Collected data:
<<<<

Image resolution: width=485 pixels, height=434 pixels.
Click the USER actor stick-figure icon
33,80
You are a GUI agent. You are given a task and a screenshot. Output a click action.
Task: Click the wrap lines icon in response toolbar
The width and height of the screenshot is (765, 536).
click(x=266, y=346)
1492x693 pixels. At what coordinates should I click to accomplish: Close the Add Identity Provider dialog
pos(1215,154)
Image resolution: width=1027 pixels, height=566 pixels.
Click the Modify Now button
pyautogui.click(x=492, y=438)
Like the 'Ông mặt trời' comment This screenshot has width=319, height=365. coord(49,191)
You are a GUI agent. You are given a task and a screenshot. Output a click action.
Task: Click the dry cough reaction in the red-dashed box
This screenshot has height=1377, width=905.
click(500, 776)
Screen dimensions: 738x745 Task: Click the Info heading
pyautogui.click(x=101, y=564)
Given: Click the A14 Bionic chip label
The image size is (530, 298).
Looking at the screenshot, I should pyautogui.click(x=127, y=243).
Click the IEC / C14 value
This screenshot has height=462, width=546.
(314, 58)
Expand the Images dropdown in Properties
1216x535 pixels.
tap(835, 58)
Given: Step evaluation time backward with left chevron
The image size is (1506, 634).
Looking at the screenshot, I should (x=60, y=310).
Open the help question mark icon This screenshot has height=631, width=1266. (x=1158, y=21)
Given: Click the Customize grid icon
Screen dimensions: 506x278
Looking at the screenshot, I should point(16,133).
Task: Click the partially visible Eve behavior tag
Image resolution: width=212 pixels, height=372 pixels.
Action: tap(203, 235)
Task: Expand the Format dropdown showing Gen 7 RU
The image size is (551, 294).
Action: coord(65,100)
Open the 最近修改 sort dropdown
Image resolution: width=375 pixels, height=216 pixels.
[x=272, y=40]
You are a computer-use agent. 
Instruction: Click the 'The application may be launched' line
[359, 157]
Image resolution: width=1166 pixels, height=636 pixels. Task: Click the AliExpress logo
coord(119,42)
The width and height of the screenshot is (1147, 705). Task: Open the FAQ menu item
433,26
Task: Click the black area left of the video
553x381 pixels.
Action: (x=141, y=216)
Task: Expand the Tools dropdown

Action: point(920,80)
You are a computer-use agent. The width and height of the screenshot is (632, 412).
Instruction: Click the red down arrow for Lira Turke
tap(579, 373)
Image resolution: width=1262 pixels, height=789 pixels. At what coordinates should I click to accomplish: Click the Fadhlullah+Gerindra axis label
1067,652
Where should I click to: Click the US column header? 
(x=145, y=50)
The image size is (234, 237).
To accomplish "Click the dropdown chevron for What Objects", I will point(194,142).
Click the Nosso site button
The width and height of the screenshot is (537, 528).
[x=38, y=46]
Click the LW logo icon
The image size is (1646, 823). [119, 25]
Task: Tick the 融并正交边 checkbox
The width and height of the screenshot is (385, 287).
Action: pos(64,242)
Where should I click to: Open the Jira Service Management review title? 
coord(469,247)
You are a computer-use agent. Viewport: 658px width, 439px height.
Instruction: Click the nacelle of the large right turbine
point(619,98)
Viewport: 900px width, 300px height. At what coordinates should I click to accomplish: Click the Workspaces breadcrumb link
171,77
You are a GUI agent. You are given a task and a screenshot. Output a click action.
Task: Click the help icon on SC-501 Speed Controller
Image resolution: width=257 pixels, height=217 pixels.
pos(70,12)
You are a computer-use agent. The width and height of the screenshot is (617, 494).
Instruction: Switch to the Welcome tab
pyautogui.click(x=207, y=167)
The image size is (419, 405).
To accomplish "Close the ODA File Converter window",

>>>>

▶ TASK TO COMPLETE
Which lines of the data contain the string "chevron"? Copy each one.

▶ YOUR SOLUTION
Given: Step evaluation time backward with left chevron
To accomplish "Click the dropdown chevron for What Objects", I will point(194,142).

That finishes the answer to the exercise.